The New York Times looks at the status of women athletes heading up to the 2012 Olympics. It's an interesting piece, but we take issue with portraying the imposition of the hijab on women athletes as a movement in the opposite direction from those aiming to have women athletes wear more revealing clothing. In both cases, women athletes are treated as sexual objects of lust for men: the only difference is whether this is considered something to encourage or to discourage.
If Saudi Arabia treated women any more dismissively, it could host the Masters.
After signaling that Saudi women may be allowed to compete in the Olympics for the first time at the London Games, Saudi officials retreated. The only possibility remaining, it seems, is that a few Saudi women might gain entry as unofficial participants. They must walk behind men at home, but apparently cannot walk behind the Saudi flag in London.
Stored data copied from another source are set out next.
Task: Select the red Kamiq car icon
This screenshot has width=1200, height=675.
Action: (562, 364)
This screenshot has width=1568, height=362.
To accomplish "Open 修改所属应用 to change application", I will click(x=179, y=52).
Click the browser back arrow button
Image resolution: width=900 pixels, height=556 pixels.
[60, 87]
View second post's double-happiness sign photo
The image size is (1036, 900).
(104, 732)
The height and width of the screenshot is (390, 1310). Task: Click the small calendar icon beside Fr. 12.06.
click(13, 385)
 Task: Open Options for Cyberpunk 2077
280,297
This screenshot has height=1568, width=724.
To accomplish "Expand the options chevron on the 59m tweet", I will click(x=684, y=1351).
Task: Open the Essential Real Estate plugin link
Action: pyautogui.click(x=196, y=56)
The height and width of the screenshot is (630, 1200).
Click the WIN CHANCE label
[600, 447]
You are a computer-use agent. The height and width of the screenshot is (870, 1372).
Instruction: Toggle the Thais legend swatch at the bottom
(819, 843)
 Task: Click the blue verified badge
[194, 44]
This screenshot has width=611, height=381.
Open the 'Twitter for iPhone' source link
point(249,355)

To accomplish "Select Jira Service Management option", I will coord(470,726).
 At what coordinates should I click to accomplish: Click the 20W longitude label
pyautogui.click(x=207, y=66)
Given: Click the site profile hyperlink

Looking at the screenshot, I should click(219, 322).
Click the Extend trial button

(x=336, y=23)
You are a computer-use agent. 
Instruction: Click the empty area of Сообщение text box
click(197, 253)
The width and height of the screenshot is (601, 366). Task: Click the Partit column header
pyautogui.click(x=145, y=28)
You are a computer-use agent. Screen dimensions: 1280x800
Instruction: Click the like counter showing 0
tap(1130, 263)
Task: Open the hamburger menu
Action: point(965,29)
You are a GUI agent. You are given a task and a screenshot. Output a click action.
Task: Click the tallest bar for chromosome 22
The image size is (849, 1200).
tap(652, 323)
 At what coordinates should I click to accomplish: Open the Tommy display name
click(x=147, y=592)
“Saudi Arabia has pretty much decided to play hedgehog, head pulled in, spikes out,” said Christoph Wilcke, a senior researcher for Human Rights Watch, who wrote a scathing report about the discrimination against female athletes in the ultraconservative Islamic kingdom, where even physical education classes and sports club memberships are prohibited. “They are irked by all this attention.”
As the London Games approach, all sorts of mixed messages are being sent about women, some by women themselves, having more to do with what they will wear and how they will behave and how they should be controlled than about how they will perform in competition.
In a recent profile of the beach volleyball player Zara Dampney, The London Evening Standard noted , “She’s got one of the most talked-about bottoms in British Olympic sport but can’t understand the fascination with it.”
Officials of the International Amateur Boxing Association, noted fashion mavens, had a brilliant idea over the past year, a fistic version of “Project Runway.”
They suggested that women try wearing skirts in competition, urging pleats to feminize the punches. The man in charge of the association — they are always men — said he had received complaints that spectators could not tell women from men beneath the protective headgear. Instead of referring these spectators to optometrists, he referred the boxers to the Ring Magazine spring collection.